Iraq’s Media Cold War: Why Arabs Don’t Understand Kurds, And Vice Versa
Although it has quite possibly never been more important, the potential for conflict and misunderstanding between Iraq’s Arab population and its Kurdish one remains high. Part of the reason for this is the lack of Arabic-language media in Iraqi Kurdistan and the lack of desire on the part of the Kurds to publish or broadcast in Arabic.
In the spring of 2014, Saleh al-Sughayer and his family holidayed in Erbil, capital city of the semi-autonomous northern region of Iraqi Kurdistan. He says that when he arrived he and his wife and children were surprised to find what they thought seemed like a whole other country.
They were equally surprised to see the Kurdish flag flying everywhere and to hardly see the Iraqi flag at all – despite the fact that, although Iraqi Kurdistan has its own military, government and judiciary, it is actually still part of Iraq.
Al-Sughayer and his family were not alone. A lot of Iraqi Arabs don’t know much, or enough, about their Iraqi Kurdish cousins in the north. The same may also be said of many Iraqi Kurdish when it comes to Arabs in the south. And all of it might partially be blamed on the media situation in Iraq.

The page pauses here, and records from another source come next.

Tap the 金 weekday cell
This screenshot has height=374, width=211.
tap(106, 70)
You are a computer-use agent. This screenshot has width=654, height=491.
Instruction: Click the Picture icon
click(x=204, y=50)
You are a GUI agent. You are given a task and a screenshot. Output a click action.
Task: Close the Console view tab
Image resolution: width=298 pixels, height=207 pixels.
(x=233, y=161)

Baghdad doesn’t pay a lot of mind to publishing news about what they do in Kurdish, which is closer to Persian than Arabic. There was a Kurdish language radio station in Baghdad broadcasting in the 1950s but this service faltered when tensions between the Kurdish and Arabs worsened in the 1960s and many of the Kurdish leaders fled into the mountains in northern Iraq.

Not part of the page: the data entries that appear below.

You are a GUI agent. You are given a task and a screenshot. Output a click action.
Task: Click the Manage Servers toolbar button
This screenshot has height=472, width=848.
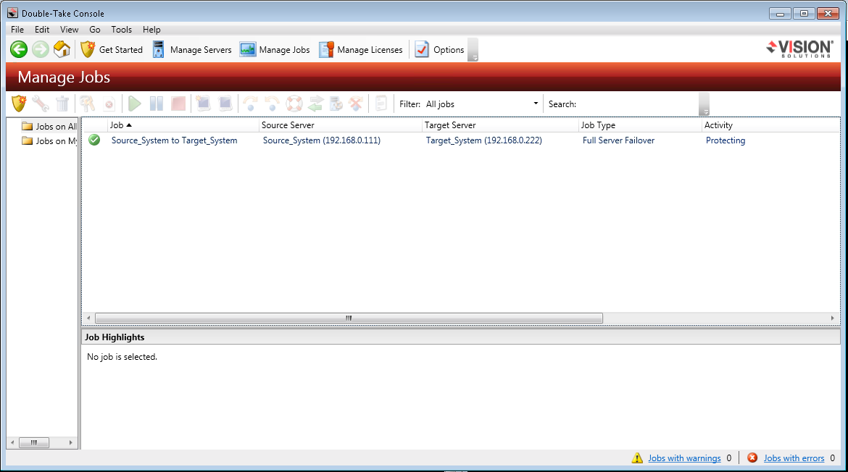click(x=192, y=50)
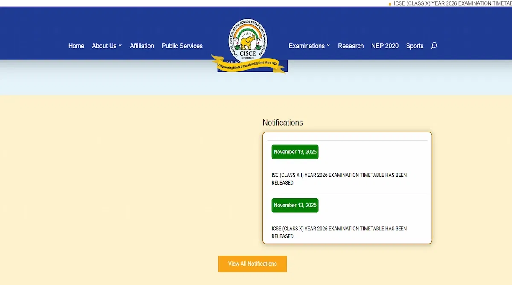This screenshot has height=285, width=512.
Task: Click the second November 13, 2025 badge
Action: [x=295, y=205]
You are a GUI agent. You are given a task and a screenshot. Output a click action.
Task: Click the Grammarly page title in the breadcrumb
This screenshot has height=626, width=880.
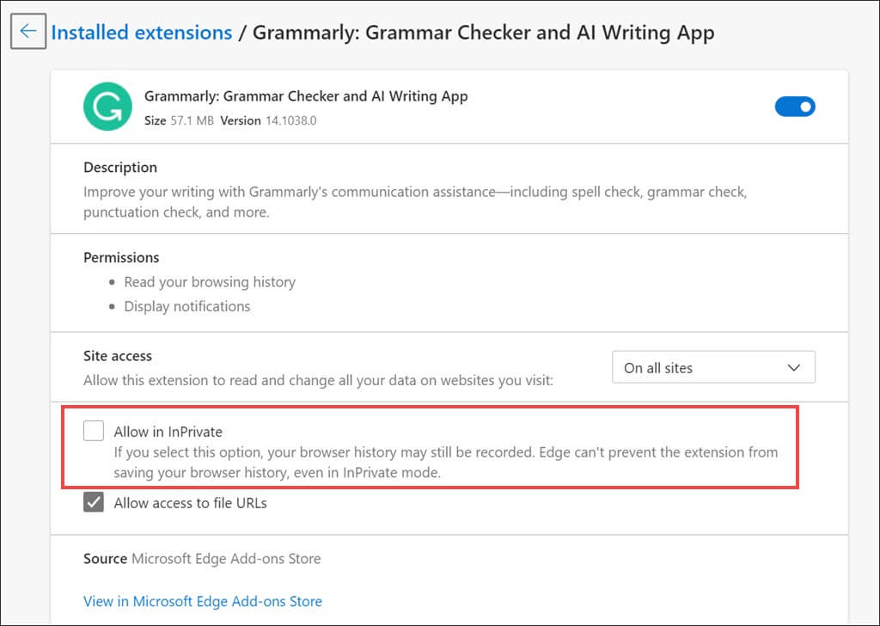coord(483,33)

So often the Iraqi Kurdish population don’t hear much about what’s going on in Baghdad outside of international media, the content of which is translated into Kurdish by Iraqi Kurdish media outlets.
Perhaps because they are the junior partner in the arrangement, the Iraqi Kurdish have been more interested in broadcasting their news in Arabic. The Al Hurriyah radio and television network was set up by one of Iraqi Kurdistan’s two biggest political parties, the PUK, or Patriotic Union of Kurdistan, in Baghdad in 2003 and it is still broadcasting today. The PUK and the region’s other major political party, the KDP, or Kurdistan Democratic Party, also publish two daily newspapers in Arabic.